L’ouverture à l’économie de marché de l’ère Deng Xiaoping des années quatre-vingt est à l’origine de la réhabilitation des entrepreneurs galvanisés par la devise « enrichissez-vous ». Ils furent autorisés à devenir représentants du peuple à l’Assemblée Nationale Populaire en 1979 et encouragés à rejoindre les écoles et universités qui rouvraient enfin leurs portes. Du tissu dense de près de 40 millions de TPE-PME aux grands groupes partis à la conquête du monde, l’entreprise a joué le rôle d’un formidable ascenseur social. Des self-made-women et men à succès aux très jeunes étudiants créateurs de startups, l’économie chinoise regorge d’exemples de femmes et d’hommes ayant acquis une reconnaissance sociale enviée. Le plus célèbre d’entre eux est probablement le fondateur d’Alibaba, Jack Ma. Son statut ne l’a pas pourtant pas empêché de se faire rappeler à l’ordre par un régime sourcilleux…

Mais, la figure la plus surprenante est sans doute celle de l’influenceur ou KOL (key opinion leader),qui détrône les acteurs et chanteurs célèbres. Ces jeunes femmes et hommes rassemblent des communautés de millions de fidèles qui suivent leurs vidéos sur les réseaux sociaux populaires comme Wechat, Weibo ou Douyin (TikTok). Pour eux, ils recommandent des produits qu’ils ont testés dans le cadre de partenariats assumés avec des marques tel le célèbre Li Jiaqi (Austin Li) aux40 millions de fans, surnommé le « roi du rouge à lèvres » après en avoir vendu pour120 millions d’euros en une seule journée, le jour de la « fête des célibataires », le 11/11. Ces nouveaux influenceurs sont beaucoup plus efficaces que n’importe quelle publicité traditionnelle, à l’heure où la génération Z chinoise passe 70% de ses commandes directement via les réseaux sociaux. En Chine, le chemin entre la recommandation, le clic de la commande et la livraison à domicile, est l’un des plus courts et des plus efficaces au monde.

 

Et celles de demain ?

Au bout de la route triomphale dessinée d’un seul trait par le nouveau Timonier, autant pour galvaniser que pour canaliser les forces du pays, trois nouvelles figures se profilent : celles de l’écologiste, du taïkonaute et du général.

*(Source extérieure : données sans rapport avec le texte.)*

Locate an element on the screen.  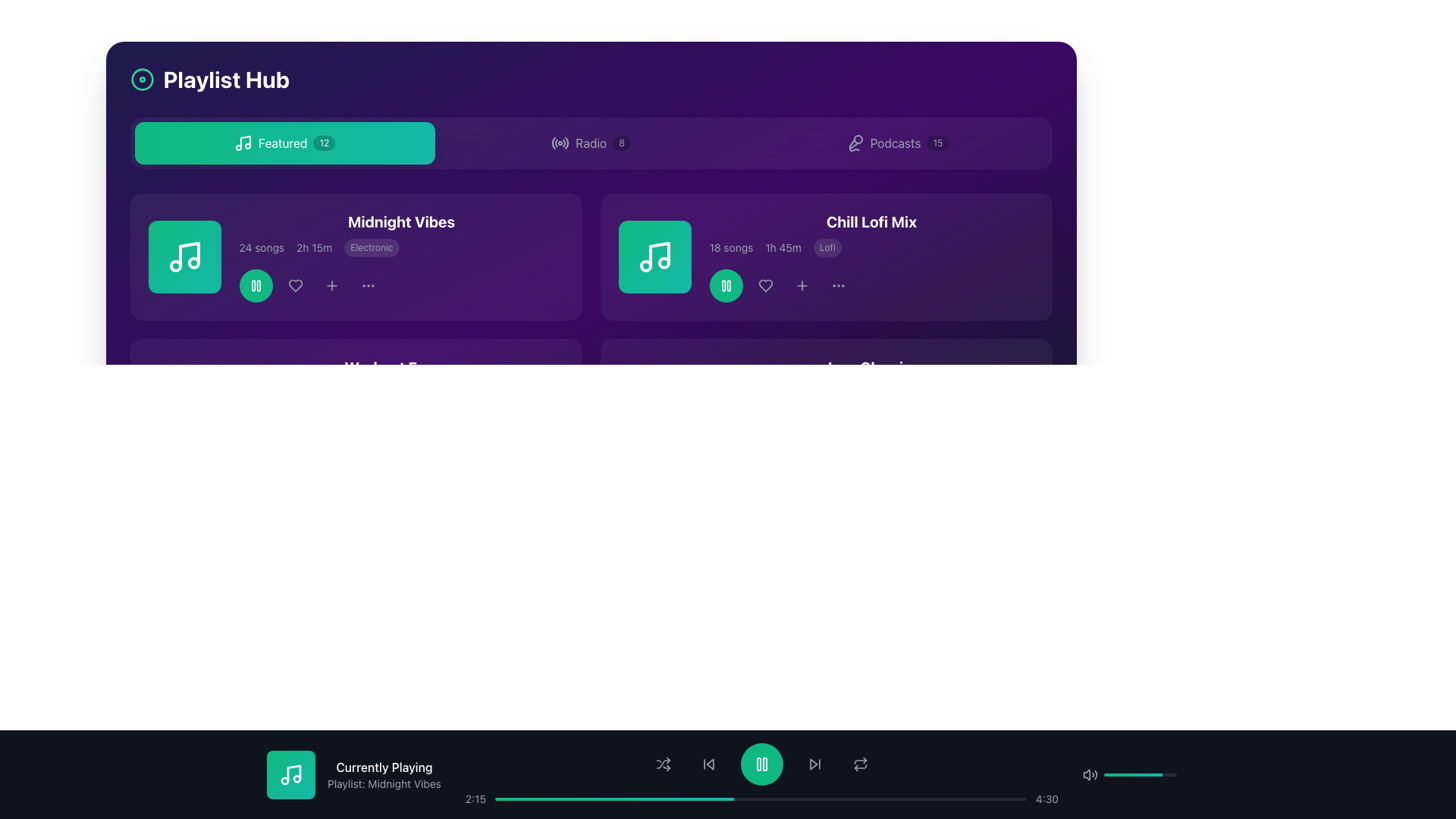
the teal and emerald gradient rounded square icon containing a white music note, which is located to the left of the 'Chill Lofi Mix' text is located at coordinates (654, 256).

La Chine de 2050 se rêve en effet en chef de file des pays ayant réussi leur transition verte. L’offensive a été lancée il y a une dizaine d’années, avec comme résultat de hisser la Chine au premier rang de la production de panneaux photovoltaïques ou des parcs installés d’énergies renouvelables, éolien et solaire compris.

La course aux étoiles, en sommeil depuis la chute de l’empire soviétique, a été relancée par la Chine qui en fait un symbole de sa maîtrise technologique. L’Empire du Milieu se voit déjà en super-puissance contrôlant le système solaire à partir de bases installées sur la Lune et sur Mars. Le lancement de la mission lunaire Chang’e-5 le 28 novembre, avec pour objectif de ramener des échantillons de sol et de roches, en témoigne. A plus long terme, la Chine espère bien envoyer ses taïkonautes sur la Lune, puis sur la planète Mars.

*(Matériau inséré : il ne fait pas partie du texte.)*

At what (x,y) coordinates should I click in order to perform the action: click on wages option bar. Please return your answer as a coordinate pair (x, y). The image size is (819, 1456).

Enfin, la figure du militaire, garant de la révolution comme du maintien de la cohésion nationale, est omniprésente depuis les origines de la République populaire. Mais, le statut de première puissance mondiale que revendique de plus en plus ouvertement la Chine, demande un changement de nature de sa force militaire. L’objectif est clairement annoncé : disposer d’une armée « de classe mondiale » dès2027. Question de se préparer à assumer son rôle de gendarme du monde grâce à une armée augmentée par les nouvelles technologies de surveillance, de défense et d’offensive.

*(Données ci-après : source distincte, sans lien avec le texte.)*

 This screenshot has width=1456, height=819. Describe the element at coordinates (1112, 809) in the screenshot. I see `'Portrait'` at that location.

Ces figures tutélaires, mais changeantes, incarnent les valeurs cardinales d’une économie chinoise en perpétuelle évolution. Seule constante, celle d’être au service d’un pouvoir qui se pense lui, immuable.

Par Jean Dominique SEVAL, directeur fondateur du cabinet de conseil « Soon Consulting » et ancien directeur général adjoint du club de réflexions européen Idate DigiWorld spécialisé dans l’économie numérique, les médias, l’internet et les télécommunications.